Но то, что привлекло затем мое внимание, было действительно прекрасным зрелищем, благородным сюжетом для художника. На другом конце обрабатываемого поля молодой человек привлекательного вида правил великолепной упряжкой из четырех пар молодых темнорыжих с огненным отливом животных; короткие их головы немного кудрявились; в них чувствовался еще дикий бык: и эти беспокойные глаза, эти резкие движения, эта работа, нервная и неровная, — все это указывало, что они еще продолжают раздражаться ярмом и острою палкой погонщика и подчиняются недавно возложенному на них игу, лишь содрогаясь от ярости. Это были так называемые свеже-связанные волы. Мужчина, который ими правил, должен был вспахать угол, ранее запущенный под пастбище и полный вековых пней; это была работа для атлета, и на нее едва хватало его силы, его молодости и его восьми волов, почти еще не прирученных.

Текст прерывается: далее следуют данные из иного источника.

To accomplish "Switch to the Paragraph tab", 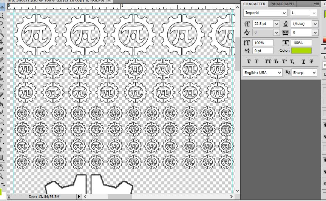I will 282,4.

Ребенок шести или семи лет, прекрасный, как ангел, с плечами, прикрытыми поверх блузы шкурой ягненка, делавшей его похожим на маленького Иоанна Крестителя художников эпохи Возрождения, шел по соседней борозде и подгонял быков длинной и легкою палкой, оканчивавшейся немного заостренною сталью. Гордые животные содрогались под маленькой ручкой ребенка и сильными толчками сотрясали дышло, от чего скрипели ярмо и ремни, перевязанные на их лбах. Когда какой-нибудь корень приостанавливал сошник, пахарь кричал могучим голосом, называя каждое животное по имени, скорее для того, чтобы успокоить их, чем для того, чтобы возбудить, так как волы, разъяренные этим внезапным препятствием, подпрыгивали, копали землю своими широкими, раздвоенными копытами и кинулись бы в сторону, унося с собою орудие, если бы голосом и острием длинной палки молодой человек не сдерживал бы ближайших четырех в то время, как ребенок управлял четырьмя другими. Он кричал тоже, бедняжка, — голосом, который хотел бы сделать страшным, но который оставался нежным, как и его ангельское личико. Все это было восхитительно по своей силе или по очарованию: пейзаж, мужчина, ребенок, волы под ярмом, и, несмотря на эту могучую борьбу, где земля была побеждена, чувствовалось что-то мягкое, глубоко спокойное, что царило надо всем этим. Когда препятствие бывало преодолено и упряжка волов вновь шла ровно и торжественно, пахарь, которого мнимая свирепость была лишь упражнением силы и тратой энергии, внезапно опять обретал безмятежность, свойственную простым душам, и бросал взгляд отеческого удовлетворения на своего ребенка, который оборачивался, чтобы ему улыбнуться. Затем мужественный голос этого молодого отца семейства запевал торжественную и меланхолическую песнь, которую древний обычай страны передает не всем пахарям без различия, а лишь наиболее совершенным в искусстве возбуждать и поддерживать усердие рабочих волов. Эта песнь, происхождение которой, может быть, считалось священным и которой, вероятно, приписывали раньше какие-нибудь таинственные свойства, еще и теперь славится тем, что она поддерживает мужество этих животных, усмиряет их недовольство и рассеивает скуку их долгой работы. Недостаточно уметь управлять ими, вычерчивая на земле совершенно прямолинейную борозду, облегчать их труд, приподнимая или углубляя, насколько нужно, железо в землю; не будешь совершенным пахарем, если не умеешь петь для волов, а это целая наука, которая требует вкуса и особых способностей.